La pollution sonore dans le collimateur de la Commission
La Commission européenne devrait présenter d’ici fin juin une proposition de révision de la directive sur le bruit des véhicules. Les émissions sonores du trafic routier constituent une réelle menace sur la santé publique, selon un rapport de l’Organisation mondiale de la santé (OMS).
La Commission européenne devrait présenter d’ici fin juin une proposition de révision de la directive sur le bruit des véhicules. Les émissions sonores du trafic routier constituent une réelle menace sur la santé publique, selon un rapport de l’Organisation mondiale de la santé (OMS).
D’ici le mois de juin, la Commission européenne devrait publier une proposition de règlement relatif aux niveaux sonores des véhicules (voitures, véhicules utilitaires, poids lourds et bus). L’objectif est de réduire les émissions sonores du trafic routier en modifiant et renforçant les critères « sonores » actuels de réception des véhicules, définis par une directive de 1970.
Selon nos informations, la Commission envisagerait d’obliger les constructeurs à réduire le bruit des véhicules particuliers de 4 décibels (à 70 db environ) et celui des poids lourds de 3 décibels (à 74 db environ) en deux étapes. De deux fois 2 décibels pour les véhicules particuliers et de 1 décibel puis de 2 décibels pour les poids lourds.

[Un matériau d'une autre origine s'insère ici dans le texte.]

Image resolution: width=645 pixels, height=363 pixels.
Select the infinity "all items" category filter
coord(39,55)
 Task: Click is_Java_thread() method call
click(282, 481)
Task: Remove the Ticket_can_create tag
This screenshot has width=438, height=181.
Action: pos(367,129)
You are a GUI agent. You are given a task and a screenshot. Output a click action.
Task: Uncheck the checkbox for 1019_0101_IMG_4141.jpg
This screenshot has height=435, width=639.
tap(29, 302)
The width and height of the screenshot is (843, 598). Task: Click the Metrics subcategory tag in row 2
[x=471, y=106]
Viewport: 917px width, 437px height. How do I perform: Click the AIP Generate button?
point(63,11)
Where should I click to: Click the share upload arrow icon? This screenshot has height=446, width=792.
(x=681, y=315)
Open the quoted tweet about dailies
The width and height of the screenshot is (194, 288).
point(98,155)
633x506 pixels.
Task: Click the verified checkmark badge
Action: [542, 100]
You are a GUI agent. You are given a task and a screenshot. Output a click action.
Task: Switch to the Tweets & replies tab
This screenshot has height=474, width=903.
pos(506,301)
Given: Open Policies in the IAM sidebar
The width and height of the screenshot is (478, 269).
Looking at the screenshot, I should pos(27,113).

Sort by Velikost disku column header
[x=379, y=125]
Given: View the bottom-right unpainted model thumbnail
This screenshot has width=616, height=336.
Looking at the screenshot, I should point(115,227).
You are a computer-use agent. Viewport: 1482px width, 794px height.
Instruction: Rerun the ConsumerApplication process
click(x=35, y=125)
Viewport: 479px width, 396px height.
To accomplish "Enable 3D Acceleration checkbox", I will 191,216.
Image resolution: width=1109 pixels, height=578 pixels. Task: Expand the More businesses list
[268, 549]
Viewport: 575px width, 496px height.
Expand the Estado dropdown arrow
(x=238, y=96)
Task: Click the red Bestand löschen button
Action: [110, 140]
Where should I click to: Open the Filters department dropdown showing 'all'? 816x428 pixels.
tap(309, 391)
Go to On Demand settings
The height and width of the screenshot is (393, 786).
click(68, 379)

Un effort qui paraît faible. Pourtant, « le bruit diminue de moitié ou double tous les 3 décibels », note Capucine du Rivau, directrice de l’Union Routière de France (URF).
Un problème sanitaire
Pour l’association européenne Transport & Environnement (T&E), cette révision de la directive est en effet une opportunité pour » réduire de moitié le bruit du trafic routier et protéger ainsi des millions d’Européens du risque qu’il présente pour la santé ». L’association se réfère au récent rapport de l’Organisation mondiale de la santé (OMS) sur les conséquences sanitaires du bruit et notamment sur son lien avec les maladies cardiovasculaires, les troubles cognitifs chez les enfants, les troubles du sommeil, acouphènes et l’ennui.
Ainsi, selon l’étude, 1,8% des crises cardiaques dans les pays d’Europe de l’Ouest sont attribués à un niveau sonore du trafic supérieur à 60dB. Une conclusion qui vient renforcer celles d’un rapport de 2008 réalisé pour T&E et qui constatait que « le bruit du transport ferroviaire et routier serait à l’origine de 50 000 attaques cardiaques mortelles chaque année en Europe et de 200 000 cas de maladies cardio-vasculaires ».
« Ce rapport de l’OMS met en évidence l’urgence d’adopter des normes européennes plus strictes sur le bruit des véhicules, non seulement pour protéger l’environnement mais également pour la santé publique et un transport durable », souligne l’association T&E.
Une approche systémique nécessaire
Pour l’Union Routière de France (URF), si la problématique du bruit doit être prise en compte, elle doit en revanche être le fruit d’une « approche globale et systémique » souligne Capucine du Rivau. « Il ne faut pas mettre en cause uniquement les constructeurs et leurs véhicules mais faire intervenir l’ensemble des acteurs (fabricants d’infrastructures, collectivités, etc., NDLR) pour être efficace », ajoute-t-elle.
Le premier des acteurs à prendre en compte étant le conducteur lui-même. En effet, le style de conduite est le premier facteur de nuisance sonore : « deux automobilistes conduisant le même véhicule sur le même revêtement ne produiront pas le même bruit ; cela dépendra entièrement de leur conduite », explique Capucine du Rivau. Le second facteur, c’est l’aménagement des routes qui peut nécessiter des accélérations et des décélérations fréquentes. Viennent ensuite le revêtement des routes, les véhicules et les pneus.